Autobiographical influences are apparently embedded in the script, as evidenced by the many references to the Isle of Man, which is where Doug spent much of his youth. The place names give things away. Peel castle is in there, but perhaps strangely, Douglas isn't.  Without putting Doug on the couch, some of the traumatic childhood memories which his character tells the interviewer about are impossible to verify, but they were fascinating all the same.

All that stuff about spiders, for example, and the way it led to what might have been notes from an experiment by a psychologist investigating primate behaviour: a fake spider was placed in front of a chimp in a cage, who looked at it in fear for a while, then reached out and touched it curiously because it did not move. When it was clear to the chimp that it was fake, he picked it up and waved it in the faces of the other chimps, who scattered in terror. The chimp's power swelled.


David Robertson
The interviewer is a kind of St Peter figure processing applicants for citizenship in Heaven, but not entirely. He is also a patronising and unsympathetic headmaster figure. Are we at the pearly gates? Adam is not sure about the exact extent of his agnosticism, so perhaps he is speaking to himself, or perhaps not. Dave was incisive and rather predatory. Doug was absolutely convincing as Adam, portraying him as an intellectual loner who sometimes sums up his life as a series of lost opportunities and disappointments, and sometimes as a history of just about surmounted challenges. Adam, is, in the end, very upset at not coming to any final conclusions about God and the purpose of life, and that makes him sympathetic.

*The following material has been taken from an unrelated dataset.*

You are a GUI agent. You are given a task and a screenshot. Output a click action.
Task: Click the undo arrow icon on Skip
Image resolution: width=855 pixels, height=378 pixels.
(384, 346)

The play's origins - Douglas Sandle comments:


Some of the play -i.e. the climbing of the hill was a short story written I think in the mid. 60s - it was published in  a student magazine whose title I have long since forgotten. The story was then incorporated into the play -I think around the mid/late 70s, (it was typewritten and therefore before the days of PCs!) It was forgotten until a few months ago when I dug it out with three other dusty plays/stories and gave them to local actor and director David Robertson around May. 

David came back to me several weeks later to say he thought they had good potential for performances and we decided to give The Judgement a try-out at his house before as a dramatic script-in-hand reading to a small audience at the end of June. Response was very good so we arranged to present it at the Meanwood Institute last Friday 2nd of August and it played to an attentive full house and was again very well received. The general opinion was that it was a thought provoking piece of sustained drama. 

We plan to follow up the performance with another play reading from another of the ‘dusty’ scripts (about a playwright struggling to write a play but distracted by domestic ‘going-ons, which was written sometime after The Judgement, which is briefly referenced in later piece).

While several (many) years ago I wrote several political pantomimes for the local Constituency Labour Party, my creative writing efforts have mostly been poetry and a few short stories, although I did have a radio play broadcast on the former BBC’s Third Programme in 1979, (which was also broadcast by Radio New Zealand in 1982) and won a prize for a short play script in a competition held by the drama department.